Our liberation movement has become the thief of the dreams, hopes and aspirations of our children. Gender-based violence is a scourge; patriarchy, homophobia, and transphobia are running rampant in society and find refuge in the church.

Justice is stumbling in the streets, hardly anyone believes in reconciliation anymore, and half your recommendations that would have brought us more justice are gathering dust on government shelves.

Our people are bewildered, and like in the times of Isaiah, “We grope like the blind along a wall; we stumble at noon as in the twilight; we wait for justice, but there is none.” They may have their plans, but God has other plans for this land and for our people.

For ninety years, you have walked this earth. You have fought, you have struggled, you have prayed, and we with you. You have cried, you have admonished, you have walked with us and we with you.

You have spoken to our hearts, and you are still speaking to us through the words of this psalm:

I have been young, and now am old. I have seen all I wanted to see, and I know the LORD is faithful; God has made our vindication shine like the light, and the justice of our cause like the noonday.

I have been young, and now I am old. I have tripped. I have slipped. I have stumbled, but I have not been downcast, for the Lord holds me by the hand.

I have been young, and now I am old, and I know that our struggles will never be in vain, for the Lord loves justice. God will not forsake God’s faithful ones.

I have been young, and now I am old, and those in power and those with power have their plans. But God has other plans. Yet a little while, and the wicked will be no more.

I have been young, now I am old. Yet, I have never seen the righteous forsaken, for the Lord is faithful and steadfast in love.

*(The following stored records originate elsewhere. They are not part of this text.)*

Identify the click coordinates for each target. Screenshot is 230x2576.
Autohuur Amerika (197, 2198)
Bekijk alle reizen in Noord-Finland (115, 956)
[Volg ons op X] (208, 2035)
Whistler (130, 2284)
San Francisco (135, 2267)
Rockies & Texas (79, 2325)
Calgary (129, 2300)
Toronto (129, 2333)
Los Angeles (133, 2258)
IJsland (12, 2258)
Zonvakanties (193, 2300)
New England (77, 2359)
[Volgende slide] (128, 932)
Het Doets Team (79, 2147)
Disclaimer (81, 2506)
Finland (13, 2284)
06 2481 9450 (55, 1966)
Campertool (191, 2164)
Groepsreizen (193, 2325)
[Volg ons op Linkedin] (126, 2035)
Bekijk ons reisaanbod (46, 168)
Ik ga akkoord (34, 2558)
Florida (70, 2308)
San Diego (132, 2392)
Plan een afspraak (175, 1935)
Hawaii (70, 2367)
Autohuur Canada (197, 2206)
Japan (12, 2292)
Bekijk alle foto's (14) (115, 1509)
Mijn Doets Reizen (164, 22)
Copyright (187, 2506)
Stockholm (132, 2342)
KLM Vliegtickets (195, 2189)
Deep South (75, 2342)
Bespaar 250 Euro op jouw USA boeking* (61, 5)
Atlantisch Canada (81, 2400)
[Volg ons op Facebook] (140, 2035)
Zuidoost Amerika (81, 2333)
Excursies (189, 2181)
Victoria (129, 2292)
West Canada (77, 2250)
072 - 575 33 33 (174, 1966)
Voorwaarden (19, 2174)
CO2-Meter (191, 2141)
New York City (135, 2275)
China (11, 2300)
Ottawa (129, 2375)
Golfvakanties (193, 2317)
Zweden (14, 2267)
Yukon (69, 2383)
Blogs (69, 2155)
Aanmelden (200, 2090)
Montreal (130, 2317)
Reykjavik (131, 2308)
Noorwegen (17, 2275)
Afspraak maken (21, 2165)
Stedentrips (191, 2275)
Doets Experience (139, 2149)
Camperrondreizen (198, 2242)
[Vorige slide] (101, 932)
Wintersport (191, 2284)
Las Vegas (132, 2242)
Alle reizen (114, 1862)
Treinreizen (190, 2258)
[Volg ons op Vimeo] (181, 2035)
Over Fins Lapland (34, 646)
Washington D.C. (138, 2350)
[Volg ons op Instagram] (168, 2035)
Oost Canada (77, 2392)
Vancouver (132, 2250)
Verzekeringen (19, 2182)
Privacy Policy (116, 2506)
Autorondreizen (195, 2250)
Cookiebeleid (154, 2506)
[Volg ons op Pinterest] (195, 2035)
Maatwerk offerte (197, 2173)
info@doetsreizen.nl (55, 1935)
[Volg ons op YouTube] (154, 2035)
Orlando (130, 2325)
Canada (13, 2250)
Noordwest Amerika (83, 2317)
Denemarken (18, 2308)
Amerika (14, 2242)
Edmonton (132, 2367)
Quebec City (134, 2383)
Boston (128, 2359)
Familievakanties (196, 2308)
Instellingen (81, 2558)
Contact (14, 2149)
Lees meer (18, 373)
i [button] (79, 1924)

We have heard you. We have seen you. We have walked with you, Desmond Mpilo Tutu, son of the soil, bishop of the church, shepherd of God’s people, child of God.

We thank God for you, for, in you, we can see and believe what it means that God has other plans, what it means when the steps of the righteous are ordered by the Lord.

So today, on this happy, blessed day, we sing, “Order my steps in your way, O Lord!”